On June, 24, 2013, the Supreme Court granted the U.S. Environmental Protection Agency’s (“EPA”) and environmental groups’ Petitions for Writs of Certiorari requesting review of the U.S. Court of Appeals for the District of Columbia Circuit’s (“D.C. Circuit”) vacatur of the Cross-State Air Pollution Rule (“CSAPR”).  Under CSAPR, EPA had required 28 states in the eastern half of the United States to reduce sulfur dioxide and nitrogen oxide emissions from electric utility fossil-fuel-fired power plants that EPA determined were contributing to the inability of downwind states to attain and maintain attainment of air quality standards.  Last August, a divided three-judge panel of the D.C. Circuit overturned the rule.  EPA adopted CSAPR as a replacement to its Clean Air Interstate Rule program, which had also been overturned by the D.C. Circuit.

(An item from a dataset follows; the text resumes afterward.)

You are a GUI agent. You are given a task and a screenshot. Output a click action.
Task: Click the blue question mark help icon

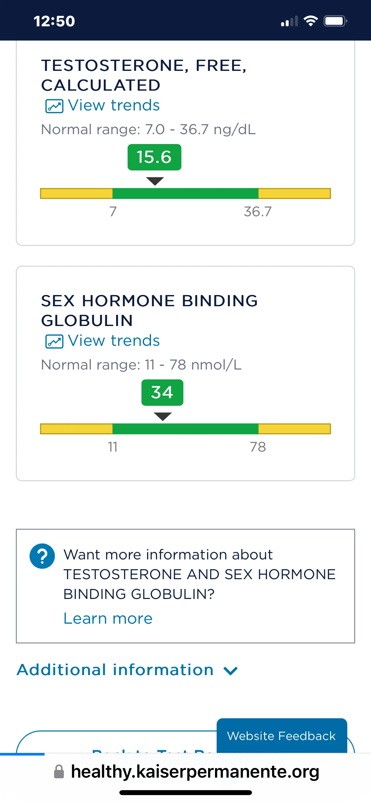tap(42, 556)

Petitioners sought review on the grounds that the D.C. Circuit decision exceeded the court’s statutory authority and was inconsistent with court precedent.  Granting a Writ of Certiorari does not decide the case on the merits; it only decides that the Court will take the case.  Given that the vote of only four Justices is needed for the Court to issue a Writ of Certiorari, granting Certiorari does not mean that the full nine-member Court will overturn the D.C. Circuit’s decision.  The Supreme Court will review the following questions:

  1. Whether the court of appeals lacked jurisdiction to consider the challenges to the Clean Air Act on which it granted relief;
  2. Whether states are excused from adopting state implementation plans prohibiting emissions that “contribute significantly” to air pollution problems in other states until after the EPA has adopted a rule quantifying each state’s inter-state pollution obligations; and
  3. Whether the EPA permissibly interpreted the statutory term “contribute significantly” so as to define each upwind state’s “significant” interstate air pollution contributions in light of the cost-effective emission reductions it can make to improve air quality in polluted downwind areas, or whether the Act instead unambiguously requires the EPA to consider only each upwind state’s physically proportionate responsibility for each downwind air quality problem.

Oral arguments and a decision are due in the Court’s next term, which starts in October and ends in June 2014.  The two consolidated cases that the Court agreed to hear are American Lung Association v. EME Homer City Generation, No. 12-1183 and EPA v. EME Homer City Generation, No. 12-1182.  Copies of the petitions are available here.